To Amazon be glory and dominion and inestimable profit forever and ever!
Worthy is the blue van who brings me all my sins!
Yes, that's a bit exaggerated, but Amazon stole God's song; God was the A and the Z, the Alpha and the Omega, not to mention the rest of the alphabet and a bag of chips, long before Jeff Bezos came down from heaven with William Shatner.
But Amazon is hardly alone in its pretensions to idolatry: Sunday now belongs to the NFL,
both political parties are peddling salvation from the hell governed by the other one, and Mark Zuckerberg is now king of a new reality called the Metaverse, which is Christmas for the internet, the incarnation reincarnated online.

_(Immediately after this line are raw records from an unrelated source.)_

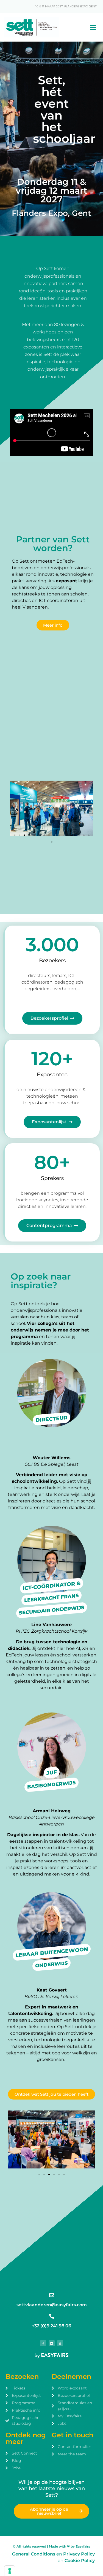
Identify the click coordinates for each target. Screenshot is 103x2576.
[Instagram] (60, 2343)
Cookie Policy (80, 2560)
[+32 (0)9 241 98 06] (51, 2316)
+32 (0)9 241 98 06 (51, 2325)
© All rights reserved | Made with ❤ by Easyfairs (51, 2546)
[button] (16, 809)
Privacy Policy (79, 2554)
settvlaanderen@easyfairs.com (51, 2304)
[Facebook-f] (43, 2343)
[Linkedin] (52, 2343)
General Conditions (33, 2554)
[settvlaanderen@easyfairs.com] (51, 2295)
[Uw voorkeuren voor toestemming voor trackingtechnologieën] (9, 2571)
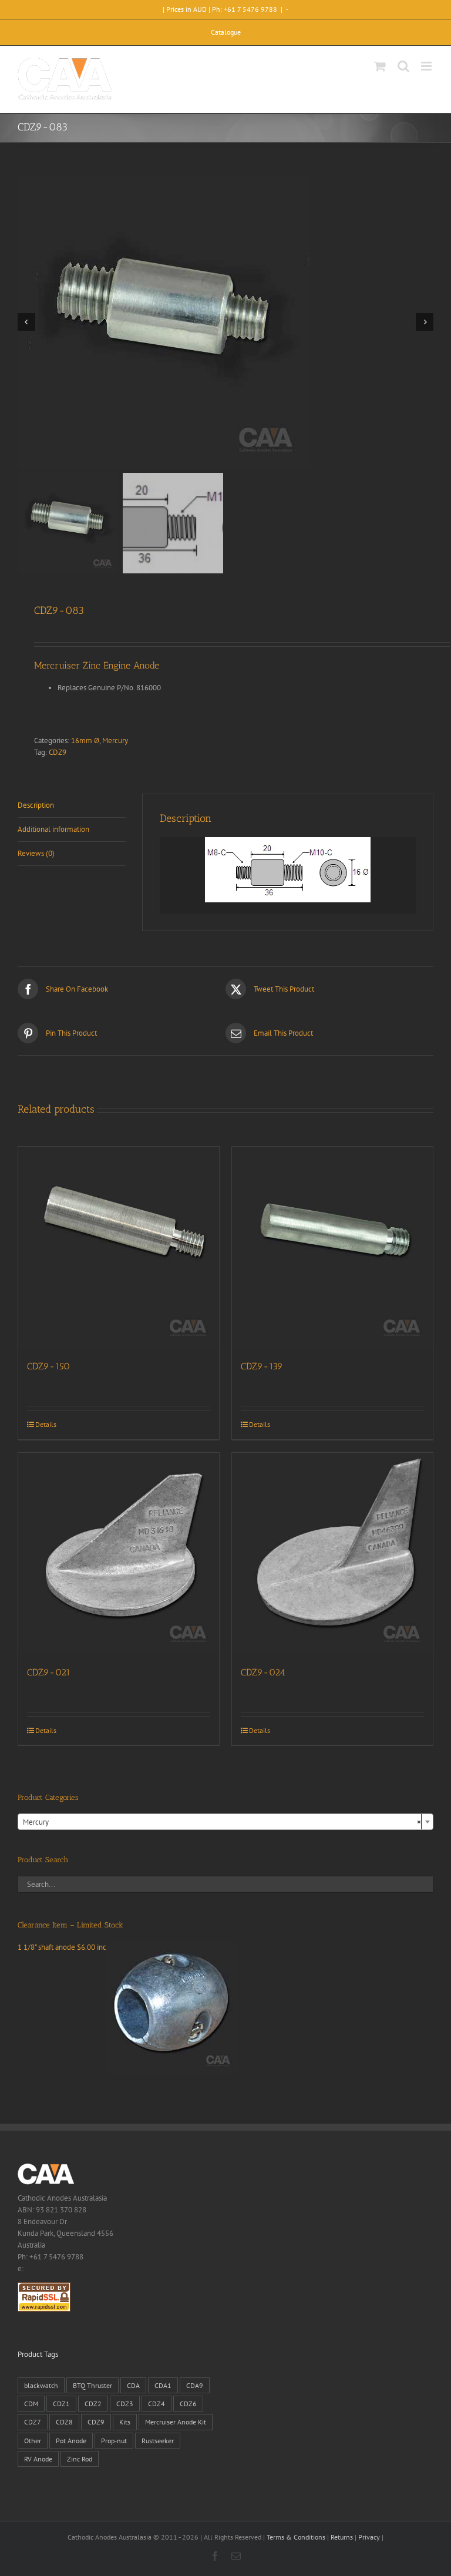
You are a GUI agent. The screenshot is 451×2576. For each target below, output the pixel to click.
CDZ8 (64, 2421)
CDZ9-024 (263, 1672)
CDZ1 (61, 2403)
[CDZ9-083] (225, 322)
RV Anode (38, 2458)
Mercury (115, 740)
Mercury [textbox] (222, 1822)
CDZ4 (156, 2403)
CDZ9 (57, 752)
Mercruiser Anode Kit (175, 2421)
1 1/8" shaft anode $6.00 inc (62, 1947)
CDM (31, 2403)
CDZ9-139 (262, 1366)
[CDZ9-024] (332, 1553)
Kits (124, 2421)
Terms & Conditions (296, 2537)
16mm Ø (85, 740)
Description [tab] (36, 805)
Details (45, 1424)
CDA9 (194, 2385)
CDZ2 (93, 2403)
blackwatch (41, 2385)
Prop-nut (114, 2440)
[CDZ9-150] (118, 1247)
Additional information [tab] (53, 829)
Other (32, 2440)
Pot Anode (71, 2440)
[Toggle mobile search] (403, 66)
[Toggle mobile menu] (427, 66)
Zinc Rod (79, 2458)
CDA (133, 2385)
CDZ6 (188, 2403)
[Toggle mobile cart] (380, 66)
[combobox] (225, 1821)
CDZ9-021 (48, 1672)
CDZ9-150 (48, 1366)
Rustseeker (158, 2440)
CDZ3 (124, 2403)
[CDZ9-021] (118, 1553)
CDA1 (162, 2385)
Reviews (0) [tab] (36, 853)
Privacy (369, 2537)
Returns (342, 2537)
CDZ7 (32, 2421)
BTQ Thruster (92, 2385)
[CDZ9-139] (332, 1247)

Long after the Roman empire from Revelation days, the world is still stealing God's songs.
The Bible steals them back.
When Jesus was born, the angels announced the birth of a Savior in the same language used by the Roman imperial marketing department.
Today, John names Jesus the ruler of the kings of the earth, a phrase that Caesar copyrighted for himself.
Throughout Revelation, John takes Roman religious lyrics and reapplies them to a man that
Rome crucified, the criminal Christ, the sovereign from death row, the executed God.
He has no qualms about this theft, since he sees Rome stealing from God incessantly: stealing God's glory, God's authority, even stealing God's pride and joy—God's people.
After stealing the Christ's life, now Rome is stealing Christians—breaking them with poverty, threatening or wounding or killing them with violence, checkmating them socially and legally and economically into patriotic idolatry.
His letter tries to plug the dam, to reinforce the church against the onslaught of Roman conquest like an op-ed trying to close Amazon—or like a woman testifying against Facebook.
He is trying to point and woo and scare and shepherd his people back home to Jesus, which is a tough sell when your alternate king dies wearing a crown of thorns.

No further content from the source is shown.